Hashing out the strange combination of decades-long visions and small technical details isn’t easy, but the public debate over SCAD is clearly broken.

While critics argue that a developer-controlled process is inherently unequal and the authors never seriously considered their input, proponents point to the extensive public engagement process SCAD has undergone. 

“I tend to view affordable housing, especially in an exploitative capitalist system, as a utility. It’s a need we will always have—a utility like water pipes or sewer pipes.”

The initial public comment period lasted from April to December, says Lubeck, and included around 70 public meetings with dozens of civic groups and hundreds of participants. There was also input from city staff and public hearings with the Joint City-County Planning Committee, the Planning Commission, and now two with city council. 

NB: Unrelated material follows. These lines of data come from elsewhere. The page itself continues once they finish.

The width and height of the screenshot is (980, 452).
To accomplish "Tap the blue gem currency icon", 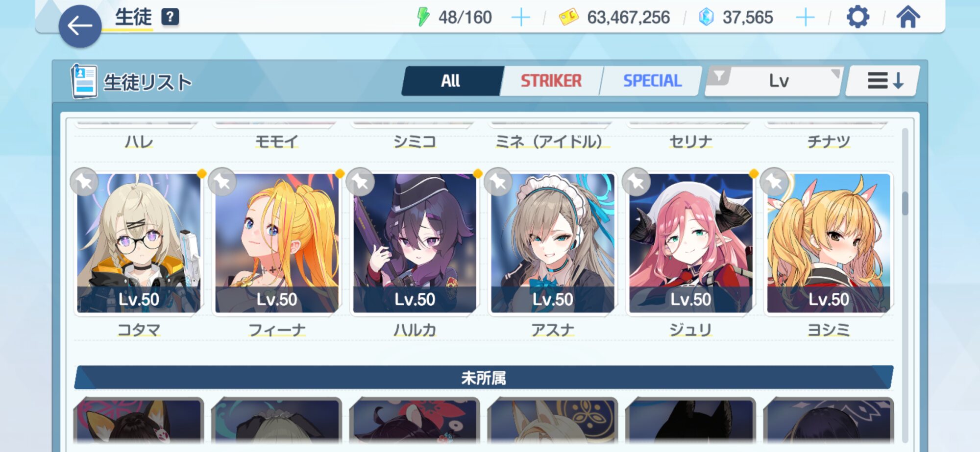I will [x=706, y=17].
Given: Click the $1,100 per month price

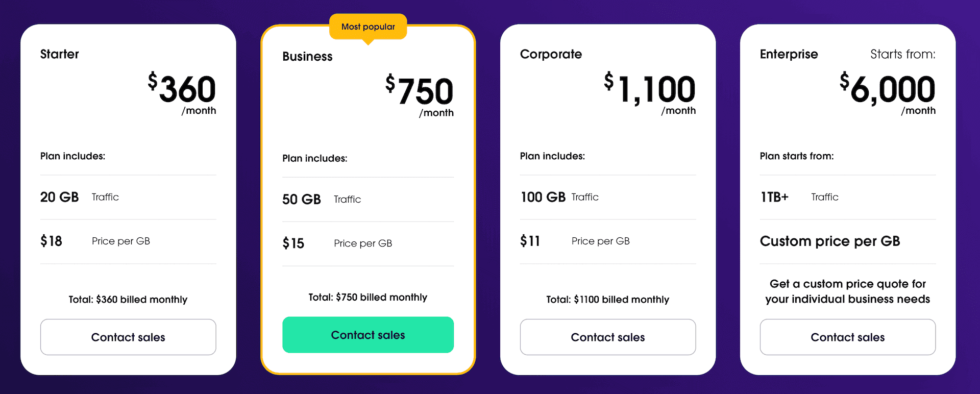Looking at the screenshot, I should pos(650,94).
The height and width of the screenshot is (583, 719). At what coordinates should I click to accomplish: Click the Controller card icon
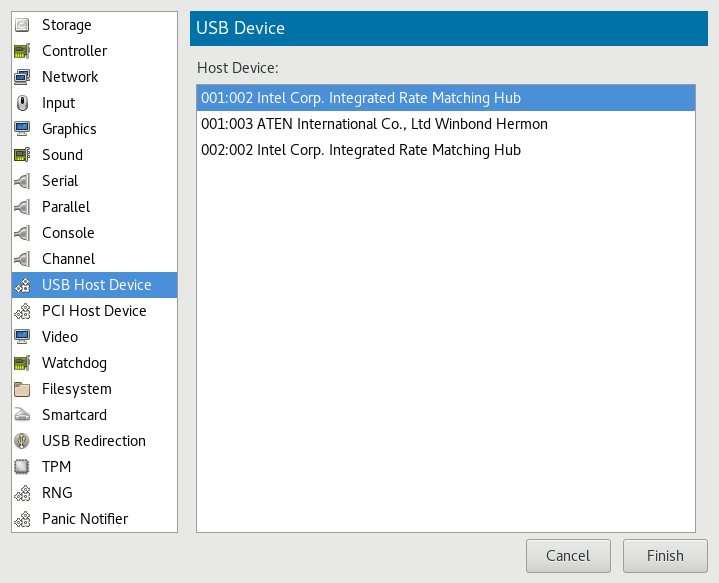point(22,51)
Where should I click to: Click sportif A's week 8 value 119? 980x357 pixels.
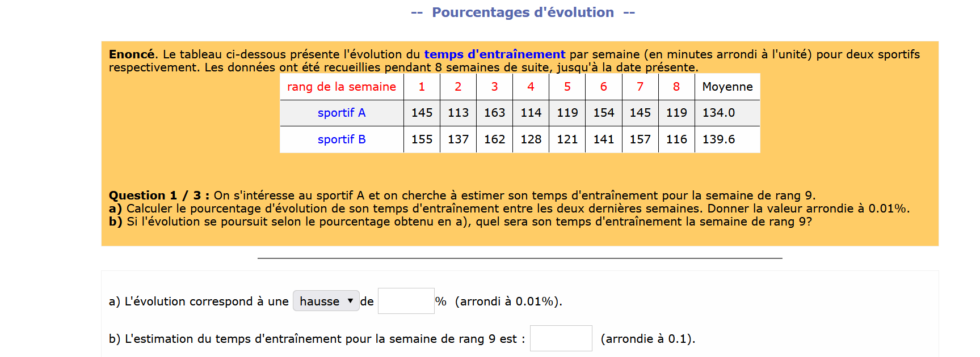click(x=676, y=113)
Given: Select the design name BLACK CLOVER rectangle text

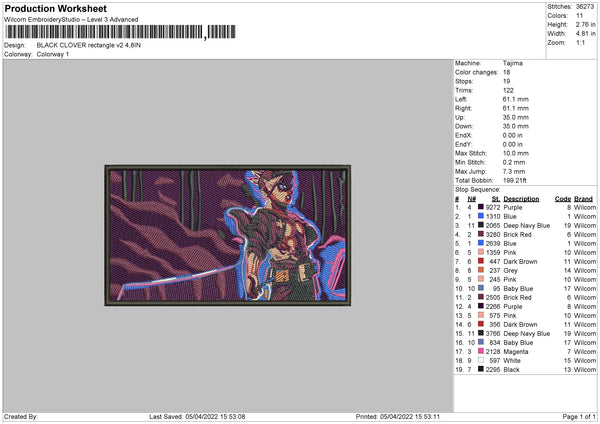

“It almost feels as though we’re trying to deny by delaying,” Williams said at the August meeting. “I have no issue with the substance of this document, because that’s what I was looking forward to discussing tonight—the substance. But we have yet to get to that, because the process has been obstructed.”

The claim is familiar from developers and their allies, who often complain about long public review times where small groups of homeowners can continually delay projects. But the activists say it’s the only way for ordinary people to influence the city’s major development decisions.

“All of the agencies in the city have this thing like, ‘We don’t need to talk to the community. You don’t need to be involved. We make the decisions,’” Green says. 

For Baker, there’s a way to solve both issues at once: rather than wait for developers to propose a project to consider a rezoning, create small area plans for key areas of the city. 

By proactively getting community input, building neighborhood-specific plans, and preemptively rezoning the land to encourage the kind of development the city wants in threatened areas, city council could gain additional leverage for affordable housing while solving the genuine impediments local developers face.

Baker uses a project in Old North Durham as an example. A developer plans to demolish 25 market-rate but affordable rental units and replace them with 33 for-sale units, five of which will be guaranteed to be affordable for 30 years. But that still means 20 households will lose affordable rents.

“We have the power, through our zoning regulations, to prevent that kind of thing,” Baker says. But only by proactively rezoning parcels to account for their specific context. 

The risk, Caballero says, is that giving neighborhoods too much power will allow wealthy, white areas of the city to dominate proceedings at the expense of everyone else.

“There’s a difference between input and control,” she says. “And quite frankly, neighborhood control has a lot of loaded meaning in the South of all places.”

Small area planning is also labor intensive. It couldn’t be done for the whole city, at least not anytime soon. Planning for the rest of Durham means writing an entirely new UDO. Conveniently that process is just about to begin, unless the ongoing SCAD debate interferes with it.

The council should officially adopt Durham’s new comprehensive plan this year, then create a new UDO to implement it. But given the confusion and furor over SCAD, there’s reason for pessimism about the city’s ability to manage the process.

“You’ve got to trust the entity that is shepherding through major changes,” Baker says. 

It was clear from the August council meeting and public accusations of corruption that such trust simply doesn’t exist currently. With SCAD now due for a vote in the middle of the council’s lame duck period, after the election but before the new mayor and council members take office, it’s anyone’s guess whether things get better or worse. What happens to all the fragile coalitions when the electoral energy is gone?

Maybe Jerry McClain’s odyssey provides a clue.

After the SCAD hearing abruptly ended, the council had to vote on whether or not to use its eminent domain powers on his property. It was a 6-1 vote in favor, with Freeman dissenting. 

Time will tell if McClain hangs another sign.

This is the third story in a four-part series covering Durham’s upcoming municipal election.